Fred Thompson makes case against holding past legal work against him

USATODAY.com:

'Dredging up clients' from his legal past to use against him is a 'gambit of those schooled in the creative uses of law and politics,' soon-to-be Republican presidential candidate Fred Thompson writes at the influential conservative blog Power Line.

Thompson never mentions the Los Angeles Times report from Saturday about officials at the National Family Planning and Reproductive Health Association saying they hired Thompson in the early 1990s to lobby on the 'pro-choice' group's behalf (Thompson's aides have said he had not done so)....

Thompson adds that:

• The practice of law is a business as well as a profession. It's the way you support your family. And if a client has a legal and ethical right to take a position, then you may appropriately represent him as long as he does not lie or otherwise conduct himself improperly while you are representing him.
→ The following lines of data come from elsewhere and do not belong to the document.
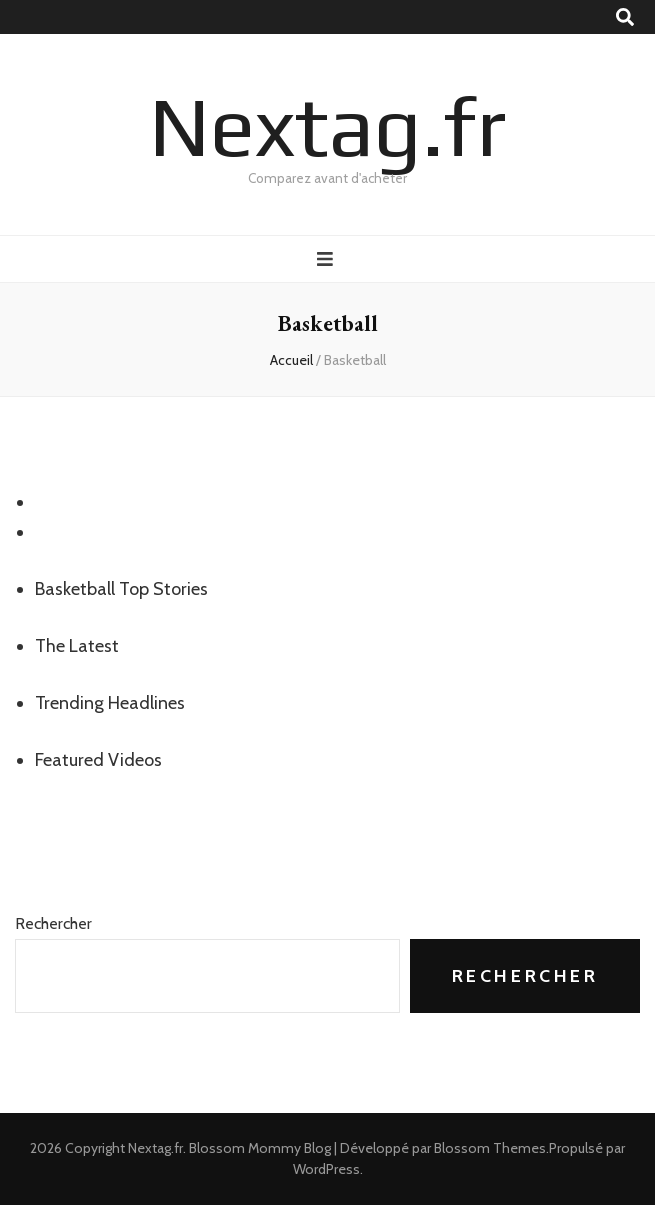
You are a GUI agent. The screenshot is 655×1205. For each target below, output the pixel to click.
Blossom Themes (490, 1148)
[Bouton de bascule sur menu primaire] (327, 259)
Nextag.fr (327, 125)
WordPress (326, 1169)
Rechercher (53, 923)
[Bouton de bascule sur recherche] (625, 17)
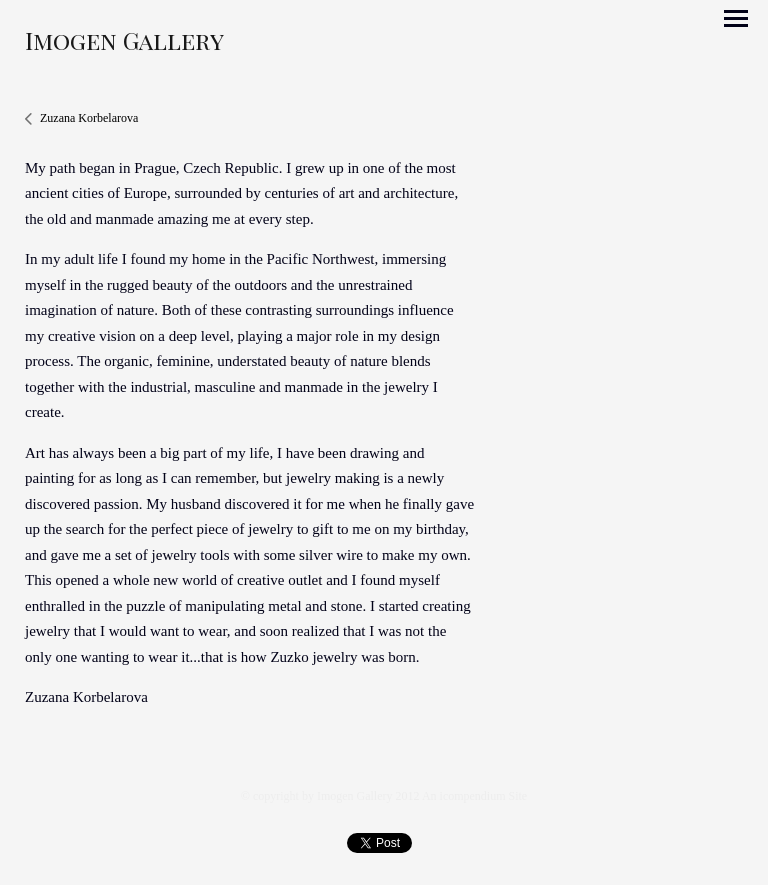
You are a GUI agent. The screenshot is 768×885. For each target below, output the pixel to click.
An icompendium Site (474, 796)
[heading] (124, 45)
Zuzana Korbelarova (89, 118)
In almost 30 years of practicing law I must have had hundreds of clients and thousands of conversations about legal matters. Like any good lawyer, I would always try to give my best, objective, and professional opinion on any legal question presented to me.


This was once true. It was certainly the Washington game as Thompson, among many others, played it. (Ditto now Chief Justice Roberts, who used his past representation of occasional liberal clients to assuage left critics of his nomination.)

I'm not sure it is very true any longer, as true believers and moral crusaders (from both sides, to at least some degree) have imposed standards of moral purity on professions built on different assumptions.

One consequence, I think, is that many worthy potential public leaders are no longer willing to risk seeking public office, and most of those who do are no longer so worthy. Human lives lived fully do not often produce stick figures willing to wear ideological caricatures as their life masks.

(Did that make sense? Words can get away from you in this medium.)